She sheds her wings, and pulls back the hood of her cloak, and is shocked to find the feathers that fall loose are stark white, but as she kneels beside him, her hair falling about her in wild disarray as the wind picks up along the beach, he clutches one feather between the fingertips of his good hand and gives her a wry smile, wincing at some injury that causes him pain.

"Hey, beautiful," he says, and their eyes catch and hold as she takes him in. "Are you here to offer me the pearly white gates?" He knows of her, though Swanhwid cannot fathom how.
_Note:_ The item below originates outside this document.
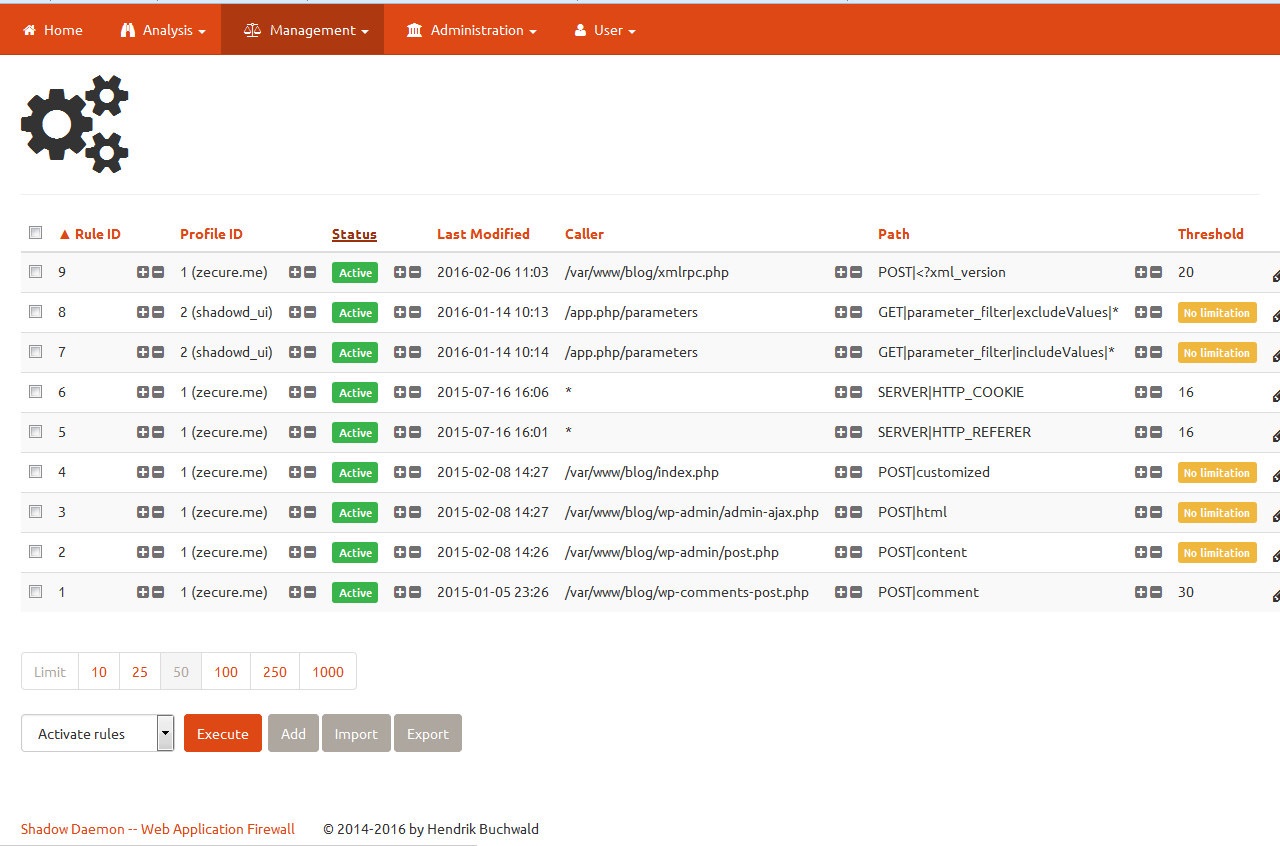The image size is (1280, 846).
Task: Go to Home in the navigation bar
Action: click(53, 30)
She never introduced herself to him, content to stay far enough away to avoid discovery, but close enough to observe. 

"You're thinking of a different kind of harbinger, I imagine," she tells him, and his grin is a bit bloody. She finds it difficult to focus on anything but the blood smeared across his lip - her body is aflame and she wants nothing more than to lick the stain from his mouth, to taste the life still beating in his veins.

"Are you attempting to tell me I'd imagined my guardian angel, all those centuries ago?" She wants to ask him about that, but instead her fingers flit to his wrist, curling softly just so around it, his pulse beating steady against her fingers in a violent dance of _life_. He is alive, and the most alive creature she has ever encountered, and she wants to _consume_ him.

"Not an angel," she tells him, and his eyebrow jerks in amusement even as he fights down a groan of pain.

"I'll just call you Swan, then, shall I?"

Her chest aches as he draws in a deep, shuddering breath, her brows furrowed. Her nod is quick and jerky and she suddenly feels every year of her life as if she'd lived it mortal - and yet, thousands of years do not compare to this moment. His eyes are so very blue, and pull her in just as the sea drags at the sand beside this war-torn ship.

"You may call me anything you like, as long as I may call you mine," she tells him, and his eyes gleam as his lips tic up into a terribly dishonorable grin. She doesn't mind it in the slightest.

"As you wish, milady."


End file.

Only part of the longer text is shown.